▶ [AIM]:
Could you repeat the lines that begin with the one containing "You are a computer-use agent. The" and end with the one containing "Stop the running", both included?

Dataset records
══════

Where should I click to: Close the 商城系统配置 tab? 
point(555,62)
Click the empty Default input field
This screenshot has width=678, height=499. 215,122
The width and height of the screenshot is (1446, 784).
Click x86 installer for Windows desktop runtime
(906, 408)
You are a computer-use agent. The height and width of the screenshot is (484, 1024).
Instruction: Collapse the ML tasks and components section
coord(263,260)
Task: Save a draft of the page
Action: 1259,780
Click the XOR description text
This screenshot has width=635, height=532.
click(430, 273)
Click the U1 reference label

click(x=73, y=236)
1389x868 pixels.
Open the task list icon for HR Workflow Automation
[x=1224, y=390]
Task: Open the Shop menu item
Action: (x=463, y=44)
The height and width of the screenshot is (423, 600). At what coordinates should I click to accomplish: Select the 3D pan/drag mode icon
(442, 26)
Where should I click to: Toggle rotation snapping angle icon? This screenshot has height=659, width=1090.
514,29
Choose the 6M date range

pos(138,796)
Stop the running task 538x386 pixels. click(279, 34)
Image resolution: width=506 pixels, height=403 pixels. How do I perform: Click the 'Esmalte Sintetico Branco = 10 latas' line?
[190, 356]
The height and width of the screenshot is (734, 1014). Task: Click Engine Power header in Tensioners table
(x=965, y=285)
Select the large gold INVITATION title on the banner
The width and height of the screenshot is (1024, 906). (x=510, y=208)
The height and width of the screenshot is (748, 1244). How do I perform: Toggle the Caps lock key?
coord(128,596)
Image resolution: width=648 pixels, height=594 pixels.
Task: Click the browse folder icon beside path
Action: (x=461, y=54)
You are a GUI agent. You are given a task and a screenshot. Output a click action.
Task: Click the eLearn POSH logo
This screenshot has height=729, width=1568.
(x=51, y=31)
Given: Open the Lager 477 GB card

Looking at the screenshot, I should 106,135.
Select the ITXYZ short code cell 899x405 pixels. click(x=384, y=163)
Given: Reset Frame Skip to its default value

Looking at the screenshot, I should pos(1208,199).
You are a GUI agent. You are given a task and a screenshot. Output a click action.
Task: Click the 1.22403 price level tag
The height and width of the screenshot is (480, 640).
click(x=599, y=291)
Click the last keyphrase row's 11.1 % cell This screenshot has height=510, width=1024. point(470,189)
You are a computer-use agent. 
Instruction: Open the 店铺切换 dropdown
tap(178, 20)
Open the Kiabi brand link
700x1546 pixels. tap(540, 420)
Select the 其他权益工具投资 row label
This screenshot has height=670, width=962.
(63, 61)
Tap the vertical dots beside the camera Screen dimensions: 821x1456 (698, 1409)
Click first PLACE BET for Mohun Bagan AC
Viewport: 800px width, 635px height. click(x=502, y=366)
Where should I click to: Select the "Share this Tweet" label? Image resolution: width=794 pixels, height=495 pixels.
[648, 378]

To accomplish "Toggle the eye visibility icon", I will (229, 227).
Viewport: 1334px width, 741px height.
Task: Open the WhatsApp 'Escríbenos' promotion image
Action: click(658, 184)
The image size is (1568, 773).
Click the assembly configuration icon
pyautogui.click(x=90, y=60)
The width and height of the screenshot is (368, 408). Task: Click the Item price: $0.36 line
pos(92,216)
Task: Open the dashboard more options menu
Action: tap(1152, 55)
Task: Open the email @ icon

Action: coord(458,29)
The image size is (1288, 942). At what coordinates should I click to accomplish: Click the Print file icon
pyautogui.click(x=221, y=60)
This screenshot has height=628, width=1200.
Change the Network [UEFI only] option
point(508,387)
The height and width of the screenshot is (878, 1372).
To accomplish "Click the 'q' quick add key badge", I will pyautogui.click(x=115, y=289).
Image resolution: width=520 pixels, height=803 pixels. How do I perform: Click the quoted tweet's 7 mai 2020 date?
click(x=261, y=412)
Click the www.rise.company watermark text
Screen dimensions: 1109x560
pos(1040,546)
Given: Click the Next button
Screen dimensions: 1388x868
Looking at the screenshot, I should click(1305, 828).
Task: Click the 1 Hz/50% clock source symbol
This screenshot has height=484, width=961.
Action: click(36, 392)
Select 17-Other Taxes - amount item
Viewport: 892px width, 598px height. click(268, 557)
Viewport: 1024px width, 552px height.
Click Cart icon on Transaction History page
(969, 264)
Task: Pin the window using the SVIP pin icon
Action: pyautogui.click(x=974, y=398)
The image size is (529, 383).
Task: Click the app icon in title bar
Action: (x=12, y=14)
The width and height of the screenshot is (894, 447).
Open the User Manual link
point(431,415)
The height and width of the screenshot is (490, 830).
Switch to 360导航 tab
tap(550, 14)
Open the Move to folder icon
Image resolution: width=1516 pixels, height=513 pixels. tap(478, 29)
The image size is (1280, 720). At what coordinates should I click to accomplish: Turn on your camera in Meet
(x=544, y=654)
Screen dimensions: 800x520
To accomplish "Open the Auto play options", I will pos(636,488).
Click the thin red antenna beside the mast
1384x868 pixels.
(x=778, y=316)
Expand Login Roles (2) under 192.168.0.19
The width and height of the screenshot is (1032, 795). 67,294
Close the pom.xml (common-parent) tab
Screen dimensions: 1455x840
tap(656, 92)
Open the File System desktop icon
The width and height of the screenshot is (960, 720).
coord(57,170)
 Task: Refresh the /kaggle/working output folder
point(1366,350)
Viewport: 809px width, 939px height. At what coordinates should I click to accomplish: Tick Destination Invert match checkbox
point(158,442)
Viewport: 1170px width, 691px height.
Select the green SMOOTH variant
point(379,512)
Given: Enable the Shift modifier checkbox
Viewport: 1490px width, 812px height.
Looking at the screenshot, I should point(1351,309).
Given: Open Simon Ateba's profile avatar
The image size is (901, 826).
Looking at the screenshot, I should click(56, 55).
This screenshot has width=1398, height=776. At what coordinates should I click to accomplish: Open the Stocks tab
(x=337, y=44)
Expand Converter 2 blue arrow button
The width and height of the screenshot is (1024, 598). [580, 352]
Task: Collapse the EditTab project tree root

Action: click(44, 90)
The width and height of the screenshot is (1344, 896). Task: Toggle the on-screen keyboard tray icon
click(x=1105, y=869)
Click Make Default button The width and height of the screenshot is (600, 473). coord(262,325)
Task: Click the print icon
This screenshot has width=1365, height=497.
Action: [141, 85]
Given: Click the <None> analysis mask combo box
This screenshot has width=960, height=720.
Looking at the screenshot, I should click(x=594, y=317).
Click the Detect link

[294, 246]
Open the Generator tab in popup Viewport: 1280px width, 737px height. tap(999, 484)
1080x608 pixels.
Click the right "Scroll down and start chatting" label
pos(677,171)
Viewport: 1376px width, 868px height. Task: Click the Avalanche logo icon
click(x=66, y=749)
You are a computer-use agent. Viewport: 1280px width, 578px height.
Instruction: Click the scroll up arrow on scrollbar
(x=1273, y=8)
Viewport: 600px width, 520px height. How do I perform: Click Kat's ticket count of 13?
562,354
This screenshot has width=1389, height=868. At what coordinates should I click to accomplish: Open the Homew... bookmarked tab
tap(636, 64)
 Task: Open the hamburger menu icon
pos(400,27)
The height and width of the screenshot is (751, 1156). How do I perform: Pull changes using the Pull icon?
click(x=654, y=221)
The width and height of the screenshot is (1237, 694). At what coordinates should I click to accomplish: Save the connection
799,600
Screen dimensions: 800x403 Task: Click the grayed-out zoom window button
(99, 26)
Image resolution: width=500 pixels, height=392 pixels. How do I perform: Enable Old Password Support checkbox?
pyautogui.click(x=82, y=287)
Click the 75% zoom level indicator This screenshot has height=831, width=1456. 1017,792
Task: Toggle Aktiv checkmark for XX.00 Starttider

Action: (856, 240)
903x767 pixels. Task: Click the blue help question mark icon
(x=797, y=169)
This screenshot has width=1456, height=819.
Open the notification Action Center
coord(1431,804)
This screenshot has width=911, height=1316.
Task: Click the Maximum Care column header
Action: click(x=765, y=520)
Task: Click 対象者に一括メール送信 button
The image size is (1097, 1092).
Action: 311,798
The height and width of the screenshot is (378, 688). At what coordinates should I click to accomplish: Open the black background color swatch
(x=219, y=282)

══════

▶ [ANSWER TO THE PROBLEM]:
You are a computer-use agent. The height and width of the screenshot is (484, 1024).
Instruction: Collapse the ML tasks and components section
coord(263,260)
Task: Save a draft of the page
Action: 1259,780
Click the XOR description text
This screenshot has width=635, height=532.
click(430, 273)
Click the U1 reference label

click(x=73, y=236)
1389x868 pixels.
Open the task list icon for HR Workflow Automation
[x=1224, y=390]
Task: Open the Shop menu item
Action: (x=463, y=44)
The height and width of the screenshot is (423, 600). At what coordinates should I click to accomplish: Select the 3D pan/drag mode icon
(442, 26)
Where should I click to: Toggle rotation snapping angle icon? This screenshot has height=659, width=1090.
514,29
Choose the 6M date range

pos(138,796)
Stop the running task 538x386 pixels. click(279, 34)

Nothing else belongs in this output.